▸ INSTRUCTIONS TO FOLLOW: Retype exactly the lines that run from the start of the data to the line holding "Economie (490, 87)", including both, and only those.

▸ INPUT DATA:
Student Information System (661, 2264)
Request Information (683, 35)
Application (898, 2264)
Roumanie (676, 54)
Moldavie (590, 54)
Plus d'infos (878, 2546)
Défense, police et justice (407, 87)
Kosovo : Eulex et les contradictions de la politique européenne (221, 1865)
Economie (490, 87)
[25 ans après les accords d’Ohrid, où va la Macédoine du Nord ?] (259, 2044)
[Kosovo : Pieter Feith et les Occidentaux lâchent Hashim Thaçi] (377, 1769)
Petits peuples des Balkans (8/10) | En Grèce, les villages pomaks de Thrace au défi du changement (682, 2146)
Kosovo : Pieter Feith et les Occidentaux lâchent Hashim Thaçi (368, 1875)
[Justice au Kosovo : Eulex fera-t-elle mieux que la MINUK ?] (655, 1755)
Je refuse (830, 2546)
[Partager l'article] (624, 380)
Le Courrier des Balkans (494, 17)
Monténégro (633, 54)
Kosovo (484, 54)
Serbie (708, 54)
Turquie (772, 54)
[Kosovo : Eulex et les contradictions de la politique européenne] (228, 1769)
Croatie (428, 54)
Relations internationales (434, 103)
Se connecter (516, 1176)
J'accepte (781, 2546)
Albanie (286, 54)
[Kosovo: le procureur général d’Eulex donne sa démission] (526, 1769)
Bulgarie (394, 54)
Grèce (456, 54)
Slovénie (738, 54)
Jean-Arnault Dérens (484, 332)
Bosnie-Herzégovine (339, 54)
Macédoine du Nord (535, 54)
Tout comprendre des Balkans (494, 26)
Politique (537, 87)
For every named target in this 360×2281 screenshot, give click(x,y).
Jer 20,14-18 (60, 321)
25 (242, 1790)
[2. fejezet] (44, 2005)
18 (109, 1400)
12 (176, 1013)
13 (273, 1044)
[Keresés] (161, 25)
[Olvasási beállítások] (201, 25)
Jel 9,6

▸ ANSWER TO THIS EXERCISE:
Student Information System (661, 2264)
Request Information (683, 35)
Application (898, 2264)
Roumanie (676, 54)
Moldavie (590, 54)
Plus d'infos (878, 2546)
Défense, police et justice (407, 87)
Kosovo : Eulex et les contradictions de la politique européenne (221, 1865)
Economie (490, 87)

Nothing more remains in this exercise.